Reducing that dependency should be a key aim of any future left-wing government. To the extent that banks are better capitalised and somewhat more regulated it is reduced, but remains a problem for as long as the UK is running a major deficit on its current account. [...]
To end austerity permanently, we have to transform how our financial system works, reducing its exposure to the risk of a major collapse. And to transform finance, we need a slow, methodical process akin to defusing a bomb — not a further explosion. It will mean ‘structural reforms’ to our economy — building new institutions to deliver investment, like the regional development banks; changing the ownership and control of productive assets, for example through the Inclusive Ownership Funds — issues on which MMT advocates are usually silent.
- Meadway's "issues on which MMT advocates are usually silent" is a worthless statement. Just because some unspecified MMT activists do not talk about financial sector reform does not mean that there is no discussion of the topic within MMT. There is a large literature on financial reform -- which of course, Meadway did not bother reading. UPDATE: here is a link to some of Warren Mosler's proposals, which include banking system reform. (H/T Tom Hickey at Mike Norman Economics.)
- Saying that current account deficits increase vulnerability shows willful ignorance of what happened in 2008. Germany's banks were major recipients of bailouts via swap lines. Guess what?
Germany provides a vivid counter-example to the Post-Keynesian mantra that countries need to run current account surpluses to avoid financial crises: any sufficiently-badly managed financial system can have a financial crisis, regardless of the fiscal and external position.
Yes, the need for massive bank bailouts impinges on national sovereignty. This is why MMTers argue that you need to regulate the financial system properly in the first place -- and not mope about the external position.

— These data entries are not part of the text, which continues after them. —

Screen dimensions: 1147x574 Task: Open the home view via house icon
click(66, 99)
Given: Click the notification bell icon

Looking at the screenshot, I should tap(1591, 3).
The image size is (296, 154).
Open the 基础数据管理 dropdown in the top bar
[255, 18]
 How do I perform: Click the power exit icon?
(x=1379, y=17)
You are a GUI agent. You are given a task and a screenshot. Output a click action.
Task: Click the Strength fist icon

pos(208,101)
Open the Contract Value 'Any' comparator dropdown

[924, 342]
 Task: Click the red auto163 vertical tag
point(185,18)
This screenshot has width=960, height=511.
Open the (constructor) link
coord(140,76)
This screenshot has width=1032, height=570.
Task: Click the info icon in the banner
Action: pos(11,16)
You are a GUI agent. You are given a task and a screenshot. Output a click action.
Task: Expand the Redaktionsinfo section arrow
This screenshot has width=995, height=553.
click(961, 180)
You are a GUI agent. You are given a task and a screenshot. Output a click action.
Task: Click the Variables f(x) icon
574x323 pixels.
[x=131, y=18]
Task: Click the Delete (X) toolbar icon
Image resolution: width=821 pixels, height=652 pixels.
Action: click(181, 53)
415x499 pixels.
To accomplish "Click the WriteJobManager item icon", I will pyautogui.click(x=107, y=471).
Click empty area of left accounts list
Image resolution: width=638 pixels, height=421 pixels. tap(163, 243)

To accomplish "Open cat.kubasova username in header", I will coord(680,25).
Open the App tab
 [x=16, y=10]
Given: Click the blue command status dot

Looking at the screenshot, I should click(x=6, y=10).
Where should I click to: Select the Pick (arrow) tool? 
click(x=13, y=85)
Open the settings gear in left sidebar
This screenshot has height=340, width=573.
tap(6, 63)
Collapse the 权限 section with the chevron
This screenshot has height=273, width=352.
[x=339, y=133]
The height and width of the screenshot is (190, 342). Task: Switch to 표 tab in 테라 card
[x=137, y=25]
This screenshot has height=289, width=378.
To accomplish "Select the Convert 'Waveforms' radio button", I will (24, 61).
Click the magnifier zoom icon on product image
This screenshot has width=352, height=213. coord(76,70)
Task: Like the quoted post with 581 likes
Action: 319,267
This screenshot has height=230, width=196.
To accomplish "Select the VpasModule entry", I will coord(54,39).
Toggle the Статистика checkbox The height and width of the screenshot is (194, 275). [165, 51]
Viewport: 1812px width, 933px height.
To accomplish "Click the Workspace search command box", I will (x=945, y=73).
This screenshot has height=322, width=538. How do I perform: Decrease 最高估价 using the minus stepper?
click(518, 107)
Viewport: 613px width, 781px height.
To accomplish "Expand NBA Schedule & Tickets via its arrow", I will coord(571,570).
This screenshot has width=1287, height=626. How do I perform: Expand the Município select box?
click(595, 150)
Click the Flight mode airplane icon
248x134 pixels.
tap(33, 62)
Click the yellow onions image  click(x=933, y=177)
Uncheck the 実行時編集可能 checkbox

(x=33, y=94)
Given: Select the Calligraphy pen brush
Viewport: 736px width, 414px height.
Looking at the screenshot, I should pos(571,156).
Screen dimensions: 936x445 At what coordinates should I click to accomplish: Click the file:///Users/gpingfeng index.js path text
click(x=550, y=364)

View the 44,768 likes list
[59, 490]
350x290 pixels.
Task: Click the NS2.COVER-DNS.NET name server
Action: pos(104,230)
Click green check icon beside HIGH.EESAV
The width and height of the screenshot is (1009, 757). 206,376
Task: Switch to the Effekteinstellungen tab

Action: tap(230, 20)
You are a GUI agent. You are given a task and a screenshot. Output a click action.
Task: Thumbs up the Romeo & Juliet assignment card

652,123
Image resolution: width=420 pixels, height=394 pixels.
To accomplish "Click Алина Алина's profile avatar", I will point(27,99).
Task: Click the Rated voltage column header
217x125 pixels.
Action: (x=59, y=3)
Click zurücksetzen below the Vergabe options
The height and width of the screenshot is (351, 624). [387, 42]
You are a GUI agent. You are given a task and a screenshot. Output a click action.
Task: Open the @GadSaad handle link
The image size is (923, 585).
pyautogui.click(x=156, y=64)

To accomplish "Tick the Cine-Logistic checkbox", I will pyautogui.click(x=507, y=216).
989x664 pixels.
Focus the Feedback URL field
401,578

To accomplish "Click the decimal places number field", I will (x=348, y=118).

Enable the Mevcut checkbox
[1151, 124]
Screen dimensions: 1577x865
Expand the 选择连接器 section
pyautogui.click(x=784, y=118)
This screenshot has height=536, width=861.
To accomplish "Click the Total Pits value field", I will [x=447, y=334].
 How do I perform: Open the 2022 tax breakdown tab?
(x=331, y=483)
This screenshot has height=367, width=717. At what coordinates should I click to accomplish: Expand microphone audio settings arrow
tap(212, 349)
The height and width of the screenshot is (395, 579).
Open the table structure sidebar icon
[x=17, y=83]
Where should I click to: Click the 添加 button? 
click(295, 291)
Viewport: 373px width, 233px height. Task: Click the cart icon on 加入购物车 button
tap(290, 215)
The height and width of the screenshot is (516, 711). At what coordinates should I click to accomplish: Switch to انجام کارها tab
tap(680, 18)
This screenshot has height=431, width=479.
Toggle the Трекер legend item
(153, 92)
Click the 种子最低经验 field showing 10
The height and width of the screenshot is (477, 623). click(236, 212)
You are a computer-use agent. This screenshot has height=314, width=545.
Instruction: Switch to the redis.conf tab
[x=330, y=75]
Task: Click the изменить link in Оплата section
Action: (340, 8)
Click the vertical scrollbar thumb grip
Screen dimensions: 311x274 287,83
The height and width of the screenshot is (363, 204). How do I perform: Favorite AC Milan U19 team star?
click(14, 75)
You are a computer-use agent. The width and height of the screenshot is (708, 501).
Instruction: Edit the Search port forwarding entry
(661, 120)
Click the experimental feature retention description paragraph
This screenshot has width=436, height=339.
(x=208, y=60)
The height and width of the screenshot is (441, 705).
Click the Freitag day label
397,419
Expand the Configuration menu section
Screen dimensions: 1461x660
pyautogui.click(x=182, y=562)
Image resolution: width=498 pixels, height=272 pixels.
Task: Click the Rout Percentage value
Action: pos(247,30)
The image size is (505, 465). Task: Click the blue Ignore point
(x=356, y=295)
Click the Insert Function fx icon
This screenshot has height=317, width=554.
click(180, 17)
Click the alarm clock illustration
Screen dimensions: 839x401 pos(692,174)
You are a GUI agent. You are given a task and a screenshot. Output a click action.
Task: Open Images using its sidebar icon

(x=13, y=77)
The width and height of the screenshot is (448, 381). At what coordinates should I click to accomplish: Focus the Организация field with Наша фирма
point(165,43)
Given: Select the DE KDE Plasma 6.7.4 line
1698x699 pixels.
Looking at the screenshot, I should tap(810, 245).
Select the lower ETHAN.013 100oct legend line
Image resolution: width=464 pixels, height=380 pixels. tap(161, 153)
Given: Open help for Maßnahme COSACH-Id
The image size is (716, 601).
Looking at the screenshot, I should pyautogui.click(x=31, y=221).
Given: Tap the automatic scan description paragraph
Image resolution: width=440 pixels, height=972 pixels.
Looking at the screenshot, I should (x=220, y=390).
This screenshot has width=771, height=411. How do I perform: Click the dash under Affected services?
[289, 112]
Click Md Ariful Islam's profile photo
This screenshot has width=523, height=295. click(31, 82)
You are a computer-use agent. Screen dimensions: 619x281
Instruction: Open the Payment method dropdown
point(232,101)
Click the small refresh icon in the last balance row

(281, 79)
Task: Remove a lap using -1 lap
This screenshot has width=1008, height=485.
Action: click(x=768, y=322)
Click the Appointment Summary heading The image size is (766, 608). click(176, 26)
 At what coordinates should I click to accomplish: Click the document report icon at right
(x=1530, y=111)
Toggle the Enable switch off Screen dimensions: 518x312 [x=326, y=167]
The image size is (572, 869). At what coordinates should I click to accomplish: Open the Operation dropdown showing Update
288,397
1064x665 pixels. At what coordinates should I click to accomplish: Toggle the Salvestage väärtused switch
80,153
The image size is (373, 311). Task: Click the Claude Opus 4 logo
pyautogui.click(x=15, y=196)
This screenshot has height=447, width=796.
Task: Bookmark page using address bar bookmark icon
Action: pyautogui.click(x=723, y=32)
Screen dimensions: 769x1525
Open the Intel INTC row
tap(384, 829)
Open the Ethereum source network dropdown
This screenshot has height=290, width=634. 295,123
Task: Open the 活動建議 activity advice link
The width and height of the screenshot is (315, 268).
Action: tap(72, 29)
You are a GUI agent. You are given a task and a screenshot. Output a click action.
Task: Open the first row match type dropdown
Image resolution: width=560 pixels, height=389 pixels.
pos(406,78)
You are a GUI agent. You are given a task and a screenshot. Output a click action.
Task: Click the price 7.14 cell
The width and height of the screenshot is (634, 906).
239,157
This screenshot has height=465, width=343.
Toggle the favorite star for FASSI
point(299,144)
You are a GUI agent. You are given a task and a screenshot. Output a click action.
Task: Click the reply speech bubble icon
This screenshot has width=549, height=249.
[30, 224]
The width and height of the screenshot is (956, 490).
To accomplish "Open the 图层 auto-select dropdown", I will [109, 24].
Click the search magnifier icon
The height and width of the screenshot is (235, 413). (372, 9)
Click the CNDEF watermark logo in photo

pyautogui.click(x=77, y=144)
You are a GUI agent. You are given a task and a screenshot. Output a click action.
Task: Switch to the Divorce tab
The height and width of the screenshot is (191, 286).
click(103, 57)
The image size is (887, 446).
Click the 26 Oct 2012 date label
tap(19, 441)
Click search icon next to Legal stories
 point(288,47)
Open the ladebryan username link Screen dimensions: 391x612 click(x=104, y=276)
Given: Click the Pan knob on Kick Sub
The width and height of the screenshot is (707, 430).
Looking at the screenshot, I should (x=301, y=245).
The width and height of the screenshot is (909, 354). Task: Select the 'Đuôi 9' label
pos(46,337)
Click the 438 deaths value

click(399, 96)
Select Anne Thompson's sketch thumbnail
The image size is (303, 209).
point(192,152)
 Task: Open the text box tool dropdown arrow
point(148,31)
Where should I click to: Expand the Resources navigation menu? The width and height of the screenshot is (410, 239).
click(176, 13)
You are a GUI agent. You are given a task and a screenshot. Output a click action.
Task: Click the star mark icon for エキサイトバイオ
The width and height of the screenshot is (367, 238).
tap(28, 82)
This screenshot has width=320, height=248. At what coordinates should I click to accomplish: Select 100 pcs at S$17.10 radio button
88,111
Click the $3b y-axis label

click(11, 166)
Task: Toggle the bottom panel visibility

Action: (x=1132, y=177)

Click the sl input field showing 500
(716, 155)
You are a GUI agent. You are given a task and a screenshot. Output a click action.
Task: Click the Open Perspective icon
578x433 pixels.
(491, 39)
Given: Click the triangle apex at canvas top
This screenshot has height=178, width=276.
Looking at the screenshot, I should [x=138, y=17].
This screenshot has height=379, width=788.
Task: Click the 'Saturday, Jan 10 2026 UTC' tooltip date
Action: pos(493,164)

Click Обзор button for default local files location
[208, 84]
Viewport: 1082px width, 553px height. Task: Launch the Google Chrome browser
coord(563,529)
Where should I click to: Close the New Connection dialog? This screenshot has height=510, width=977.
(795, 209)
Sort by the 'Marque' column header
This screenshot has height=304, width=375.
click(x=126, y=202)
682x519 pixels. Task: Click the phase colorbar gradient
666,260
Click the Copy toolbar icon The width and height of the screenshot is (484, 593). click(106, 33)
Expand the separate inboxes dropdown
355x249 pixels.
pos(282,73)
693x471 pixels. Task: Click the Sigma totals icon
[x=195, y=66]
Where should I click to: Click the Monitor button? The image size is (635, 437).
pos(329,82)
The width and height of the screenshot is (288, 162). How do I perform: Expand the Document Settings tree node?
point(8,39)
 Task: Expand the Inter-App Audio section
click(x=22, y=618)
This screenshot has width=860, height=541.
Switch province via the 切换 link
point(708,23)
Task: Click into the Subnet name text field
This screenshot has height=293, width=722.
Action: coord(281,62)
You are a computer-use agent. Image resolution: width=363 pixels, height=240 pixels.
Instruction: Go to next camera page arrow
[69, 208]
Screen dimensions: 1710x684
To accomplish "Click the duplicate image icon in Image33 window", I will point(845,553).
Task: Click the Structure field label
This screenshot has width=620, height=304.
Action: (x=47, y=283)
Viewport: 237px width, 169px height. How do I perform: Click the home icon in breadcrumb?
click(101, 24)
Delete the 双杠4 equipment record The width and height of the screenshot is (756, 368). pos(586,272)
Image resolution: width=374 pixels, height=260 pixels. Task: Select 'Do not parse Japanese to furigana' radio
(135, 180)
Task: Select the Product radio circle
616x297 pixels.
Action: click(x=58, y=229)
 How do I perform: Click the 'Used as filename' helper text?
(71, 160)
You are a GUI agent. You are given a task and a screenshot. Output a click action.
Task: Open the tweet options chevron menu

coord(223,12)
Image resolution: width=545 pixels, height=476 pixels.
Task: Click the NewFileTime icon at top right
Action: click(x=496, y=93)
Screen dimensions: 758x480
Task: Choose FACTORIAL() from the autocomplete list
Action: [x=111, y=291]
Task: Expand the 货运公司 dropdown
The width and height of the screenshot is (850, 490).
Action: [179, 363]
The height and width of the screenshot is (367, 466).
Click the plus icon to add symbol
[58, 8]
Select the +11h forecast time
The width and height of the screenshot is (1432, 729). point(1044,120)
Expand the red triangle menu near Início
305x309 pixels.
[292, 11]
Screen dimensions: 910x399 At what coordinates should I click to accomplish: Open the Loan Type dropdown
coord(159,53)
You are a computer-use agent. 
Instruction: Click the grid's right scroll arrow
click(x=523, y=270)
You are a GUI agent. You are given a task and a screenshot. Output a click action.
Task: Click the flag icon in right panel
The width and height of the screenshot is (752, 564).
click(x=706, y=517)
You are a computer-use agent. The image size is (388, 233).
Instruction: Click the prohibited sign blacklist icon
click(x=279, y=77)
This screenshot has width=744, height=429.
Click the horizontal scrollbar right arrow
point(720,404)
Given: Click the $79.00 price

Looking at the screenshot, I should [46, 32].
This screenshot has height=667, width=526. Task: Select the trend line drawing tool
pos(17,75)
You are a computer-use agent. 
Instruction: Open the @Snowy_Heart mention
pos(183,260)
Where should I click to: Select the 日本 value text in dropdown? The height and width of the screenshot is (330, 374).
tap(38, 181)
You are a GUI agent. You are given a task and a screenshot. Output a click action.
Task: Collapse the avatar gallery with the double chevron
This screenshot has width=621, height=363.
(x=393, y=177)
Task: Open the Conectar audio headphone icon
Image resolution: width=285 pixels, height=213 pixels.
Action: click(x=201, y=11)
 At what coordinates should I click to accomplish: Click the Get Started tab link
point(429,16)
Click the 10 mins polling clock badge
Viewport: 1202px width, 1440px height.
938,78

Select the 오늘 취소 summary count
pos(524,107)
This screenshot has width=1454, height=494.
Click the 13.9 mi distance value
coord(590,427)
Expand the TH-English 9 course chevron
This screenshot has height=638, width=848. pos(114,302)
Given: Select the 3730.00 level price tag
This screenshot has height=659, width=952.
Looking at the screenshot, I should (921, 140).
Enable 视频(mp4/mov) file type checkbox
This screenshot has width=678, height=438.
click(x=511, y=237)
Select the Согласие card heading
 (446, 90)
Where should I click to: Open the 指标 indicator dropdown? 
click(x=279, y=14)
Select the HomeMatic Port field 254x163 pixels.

Although there is some MMT literature on novel forms of banking, my argument is that the financial system is already bloated beyond societal needs. Adding more capacity does not appear to make a lot of sense. You need to bring banking systems under proper regulatory control. To be fair, international regulators did wake up to this fact after 2008. However, the steps needed for any particular country would be complex and country-specific --not exactly the sort of material that ends up on internet primers aimed at a mass audience. So complaining that random MMT activists do not go on about such reform plans should not come as a surprise.
The MMT argument is simple: banks are public utilities, and should be regulated as such. As anyone who has read Minsky knows, that is a difficult, ongoing task - since financial systems continuously "innovate" to get around pesky regulations. Therefore, there are no "one size fits all" prescriptions for all countries.